Q: How many days in advance must a homeowners’ association send out the notice of annual meeting along with the agenda, ballots, and proxies? Can you use a proxy for the purpose of voting for the election of board members? (K.C., via e-mail)
A: Unless the homeowners’ association governing documents provide otherwise, notice of the annual meeting must be mailed, hand-delivered, or electronically transmitted (to those owners who have consented in writing to receive electronic notice) to owners at the address identified as the owner’s mailing address in the official records of the association at least 14 days prior to the meeting. Proof of such mailing must be by affidavit of the person mailing the notice or United States Postal Service certificate of mailing.

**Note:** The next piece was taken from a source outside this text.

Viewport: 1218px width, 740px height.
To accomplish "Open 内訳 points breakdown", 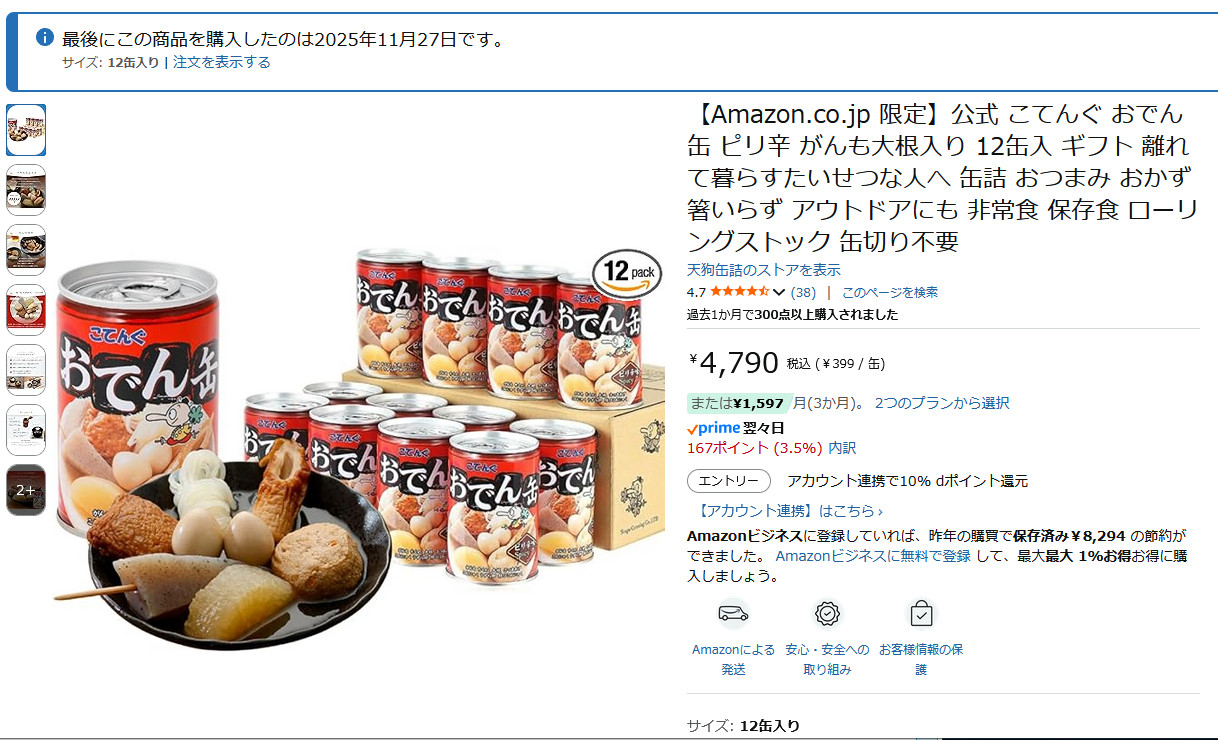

There is no legal requirement to send a proxy with the meeting notice, though most associations do so. The law permits the governing documents, typically the bylaws, to impose additional notice requirements. The election of the directors must be conducted as set forth in the governing documents, contrary to condominium law where a uniform procedure is required for all elections.
Some governing documents require absentee ballots for director elections to be sent out with the notice, some do not. Again, contrary to the law for condominiums, the Florida Homeowners’ Association Act does not preclude the use of proxies in director elections, although the bylaws may. Similarly, there is no statutory requirement for the use of a “limited proxy” in the HOA voting, this is not permitted in condominiums.
Joseph Adams is a Board Certified Specialist in Condominium and Planned Development Law, and an Office Managing Shareholder with Becker & Poliakoff. Please send your community association legal questions to firstname.lastname@example.org. Past editions of the Q&A may be viewed at floridacondohoalawblog.com.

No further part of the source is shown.